The Windows Common Log File System (CLFS) Driver has an elevation of privilege vulnerability identified as CVE-2022-37969 (CVSS score: 7.8). For reporting this vulnerability, Microsoft gave credit to Quan Jin of DBAPPSecurity, Genwei Jiang with Mandiant, FLARE OTF, CrowdStrike, and Zscaler ThreatLabz. Software clients can make advantage of the general-purpose logging service known as the Common Log File System (CLFS) whether they are operating in kernel mode or user mode. Microsoft published Patch Tuesday on September 13 to address this and additional 62 Windows security flaws.
An attacker must already have access to the target system and the capacity to execute code there. In situations where the attacker does not already have such capability on the target machine, this approach does not provide remote code execution, according to Microsoft’s advice. Microsoft claims that this flaw has already been used in the wild.

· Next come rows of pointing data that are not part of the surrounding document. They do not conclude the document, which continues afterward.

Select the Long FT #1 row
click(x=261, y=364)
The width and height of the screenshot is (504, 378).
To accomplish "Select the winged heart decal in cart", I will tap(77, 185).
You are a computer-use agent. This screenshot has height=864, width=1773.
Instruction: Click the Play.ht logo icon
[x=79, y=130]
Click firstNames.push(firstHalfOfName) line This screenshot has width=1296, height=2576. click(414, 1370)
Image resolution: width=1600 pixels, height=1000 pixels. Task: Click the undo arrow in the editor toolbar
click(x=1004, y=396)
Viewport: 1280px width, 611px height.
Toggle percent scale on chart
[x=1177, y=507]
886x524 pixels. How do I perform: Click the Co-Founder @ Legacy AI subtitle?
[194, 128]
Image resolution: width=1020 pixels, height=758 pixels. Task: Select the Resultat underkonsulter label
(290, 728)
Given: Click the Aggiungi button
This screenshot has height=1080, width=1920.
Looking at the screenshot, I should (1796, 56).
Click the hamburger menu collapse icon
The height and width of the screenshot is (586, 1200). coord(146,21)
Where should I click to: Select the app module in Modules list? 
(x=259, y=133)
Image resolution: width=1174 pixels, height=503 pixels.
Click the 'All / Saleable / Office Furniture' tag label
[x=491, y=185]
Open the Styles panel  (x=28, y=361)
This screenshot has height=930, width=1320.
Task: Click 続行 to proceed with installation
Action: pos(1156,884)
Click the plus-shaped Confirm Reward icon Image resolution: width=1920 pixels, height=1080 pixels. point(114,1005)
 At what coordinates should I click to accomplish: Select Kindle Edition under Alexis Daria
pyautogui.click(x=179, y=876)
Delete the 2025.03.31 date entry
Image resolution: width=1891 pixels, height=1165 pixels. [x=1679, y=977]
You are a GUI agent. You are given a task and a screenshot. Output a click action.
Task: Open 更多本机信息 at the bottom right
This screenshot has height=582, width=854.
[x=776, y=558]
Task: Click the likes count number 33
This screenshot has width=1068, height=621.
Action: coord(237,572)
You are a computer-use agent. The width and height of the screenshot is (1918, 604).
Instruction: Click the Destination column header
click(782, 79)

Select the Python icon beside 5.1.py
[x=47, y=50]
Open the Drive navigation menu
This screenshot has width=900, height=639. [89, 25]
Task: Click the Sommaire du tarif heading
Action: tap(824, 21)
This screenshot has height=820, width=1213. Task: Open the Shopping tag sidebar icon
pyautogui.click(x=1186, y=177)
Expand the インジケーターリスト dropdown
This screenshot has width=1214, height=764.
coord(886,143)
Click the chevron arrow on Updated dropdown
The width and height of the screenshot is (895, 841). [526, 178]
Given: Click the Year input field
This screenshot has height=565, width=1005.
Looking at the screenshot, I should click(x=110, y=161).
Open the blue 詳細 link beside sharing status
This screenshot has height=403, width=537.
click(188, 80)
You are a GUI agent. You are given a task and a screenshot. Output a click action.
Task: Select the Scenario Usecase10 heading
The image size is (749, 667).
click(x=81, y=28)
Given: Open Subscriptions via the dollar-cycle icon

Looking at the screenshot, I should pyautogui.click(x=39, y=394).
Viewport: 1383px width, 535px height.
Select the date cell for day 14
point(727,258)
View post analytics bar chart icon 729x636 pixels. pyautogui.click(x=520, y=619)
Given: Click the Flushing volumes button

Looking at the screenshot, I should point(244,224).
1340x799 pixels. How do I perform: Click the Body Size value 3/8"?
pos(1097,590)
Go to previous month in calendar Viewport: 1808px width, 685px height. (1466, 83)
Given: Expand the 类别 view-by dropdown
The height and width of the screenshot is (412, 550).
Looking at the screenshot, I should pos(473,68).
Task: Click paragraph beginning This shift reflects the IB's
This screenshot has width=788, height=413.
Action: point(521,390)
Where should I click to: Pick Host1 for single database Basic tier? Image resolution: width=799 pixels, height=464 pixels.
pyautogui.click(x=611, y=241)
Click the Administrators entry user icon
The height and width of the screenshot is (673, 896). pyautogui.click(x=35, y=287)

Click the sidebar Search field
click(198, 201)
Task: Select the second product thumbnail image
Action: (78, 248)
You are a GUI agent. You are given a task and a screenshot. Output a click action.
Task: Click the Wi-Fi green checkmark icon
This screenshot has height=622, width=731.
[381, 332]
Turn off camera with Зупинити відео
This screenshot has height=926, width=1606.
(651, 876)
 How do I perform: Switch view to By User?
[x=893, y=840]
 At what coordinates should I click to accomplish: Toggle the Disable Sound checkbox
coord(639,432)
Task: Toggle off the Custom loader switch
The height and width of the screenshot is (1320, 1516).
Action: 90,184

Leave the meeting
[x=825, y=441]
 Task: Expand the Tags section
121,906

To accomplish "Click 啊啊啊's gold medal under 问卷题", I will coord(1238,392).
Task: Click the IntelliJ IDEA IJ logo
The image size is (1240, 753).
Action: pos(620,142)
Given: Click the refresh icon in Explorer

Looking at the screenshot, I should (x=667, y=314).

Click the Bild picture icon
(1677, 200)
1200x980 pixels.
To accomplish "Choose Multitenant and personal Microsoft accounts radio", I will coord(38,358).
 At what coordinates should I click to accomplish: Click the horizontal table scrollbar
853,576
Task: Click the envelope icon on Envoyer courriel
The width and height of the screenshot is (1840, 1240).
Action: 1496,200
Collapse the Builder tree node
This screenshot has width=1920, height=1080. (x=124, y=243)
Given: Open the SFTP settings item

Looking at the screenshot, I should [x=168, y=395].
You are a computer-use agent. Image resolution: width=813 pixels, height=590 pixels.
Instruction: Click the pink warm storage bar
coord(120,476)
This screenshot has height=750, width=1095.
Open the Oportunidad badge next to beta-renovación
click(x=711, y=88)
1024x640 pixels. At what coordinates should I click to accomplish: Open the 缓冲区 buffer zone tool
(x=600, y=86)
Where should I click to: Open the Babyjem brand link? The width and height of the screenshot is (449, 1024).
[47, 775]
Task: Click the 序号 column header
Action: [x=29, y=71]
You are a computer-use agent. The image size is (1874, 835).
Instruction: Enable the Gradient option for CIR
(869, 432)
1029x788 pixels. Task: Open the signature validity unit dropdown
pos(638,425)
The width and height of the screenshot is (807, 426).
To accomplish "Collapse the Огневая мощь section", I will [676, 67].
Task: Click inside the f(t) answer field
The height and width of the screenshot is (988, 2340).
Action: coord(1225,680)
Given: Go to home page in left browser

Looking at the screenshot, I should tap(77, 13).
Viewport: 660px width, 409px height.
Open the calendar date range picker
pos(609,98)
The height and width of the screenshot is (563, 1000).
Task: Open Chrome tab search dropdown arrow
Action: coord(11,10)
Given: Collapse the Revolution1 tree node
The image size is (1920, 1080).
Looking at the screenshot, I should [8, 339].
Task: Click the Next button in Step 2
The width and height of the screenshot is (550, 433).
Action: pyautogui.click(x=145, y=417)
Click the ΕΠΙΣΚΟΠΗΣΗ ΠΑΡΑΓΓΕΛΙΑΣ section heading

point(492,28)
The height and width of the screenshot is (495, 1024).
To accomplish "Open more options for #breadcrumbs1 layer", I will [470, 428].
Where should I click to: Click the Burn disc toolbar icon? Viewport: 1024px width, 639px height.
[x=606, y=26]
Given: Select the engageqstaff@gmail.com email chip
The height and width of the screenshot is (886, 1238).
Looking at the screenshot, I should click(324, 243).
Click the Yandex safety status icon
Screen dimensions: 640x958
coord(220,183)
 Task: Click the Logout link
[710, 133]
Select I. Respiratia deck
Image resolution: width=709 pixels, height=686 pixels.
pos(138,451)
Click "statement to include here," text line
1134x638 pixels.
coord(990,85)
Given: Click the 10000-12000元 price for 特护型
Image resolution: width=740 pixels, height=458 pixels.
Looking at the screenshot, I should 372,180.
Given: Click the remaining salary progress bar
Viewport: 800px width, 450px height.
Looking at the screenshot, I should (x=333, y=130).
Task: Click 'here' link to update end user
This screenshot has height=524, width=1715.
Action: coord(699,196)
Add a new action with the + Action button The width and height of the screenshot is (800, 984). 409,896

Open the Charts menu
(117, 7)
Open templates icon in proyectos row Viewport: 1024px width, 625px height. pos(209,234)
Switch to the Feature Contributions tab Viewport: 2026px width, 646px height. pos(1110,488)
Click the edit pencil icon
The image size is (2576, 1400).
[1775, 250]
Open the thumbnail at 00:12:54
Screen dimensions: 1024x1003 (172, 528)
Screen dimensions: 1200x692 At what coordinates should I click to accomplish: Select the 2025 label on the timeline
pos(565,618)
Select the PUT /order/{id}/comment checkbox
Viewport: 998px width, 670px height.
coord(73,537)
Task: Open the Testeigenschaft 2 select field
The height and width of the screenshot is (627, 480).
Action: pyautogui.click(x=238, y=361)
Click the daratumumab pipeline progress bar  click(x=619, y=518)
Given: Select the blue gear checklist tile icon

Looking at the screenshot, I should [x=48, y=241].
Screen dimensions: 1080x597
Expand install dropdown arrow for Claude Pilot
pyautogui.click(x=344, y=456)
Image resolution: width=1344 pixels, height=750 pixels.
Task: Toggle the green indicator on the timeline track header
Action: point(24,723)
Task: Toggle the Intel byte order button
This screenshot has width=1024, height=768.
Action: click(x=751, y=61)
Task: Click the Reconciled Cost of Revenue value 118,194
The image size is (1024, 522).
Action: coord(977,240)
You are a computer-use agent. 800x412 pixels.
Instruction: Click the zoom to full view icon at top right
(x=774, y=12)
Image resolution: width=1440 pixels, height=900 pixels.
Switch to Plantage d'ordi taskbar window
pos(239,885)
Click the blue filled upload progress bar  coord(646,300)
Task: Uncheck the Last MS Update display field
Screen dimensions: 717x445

The base block for the base log file (BLF) in CLFS.sys’s Base Block does not perform a tight bounds check for the SignaturesOffset field, which is the root cause of the vulnerability. A bogus Client Context in the base log file and a specifically constructed client context array can both use CLFS to replace the SignaturesOffset field with an incorrect value. When a Symbol is allocated, this results in a validation bypass for the cbSymbolZone field. Invalid cbSymbolZone fields can therefore result in an out-of-bound writing at any offset.
A proof-of-concept (PoC) code to exploit the CVE-2022-37969 security flaw has been made available by Zscaler ThreatLabz. “The attack for Windows 11 initially exploits the CLFS flaw to carry out an arbitrary write for the PipeAttribute object. To accomplish token substitution, the attack then initiates a second trigger of the CLFS vulnerability. The site stated that “for Windows 10, the attack only has to exploit the CLFS vulnerability once and uses the PreviousMode approach to create an arbitrary write primitive before invoking the NtWriteVirtualMemory function to finish the token substitution.
It’s important to note that CVE-2022-37969 might allow for a full system takeover if it is successfully exploited.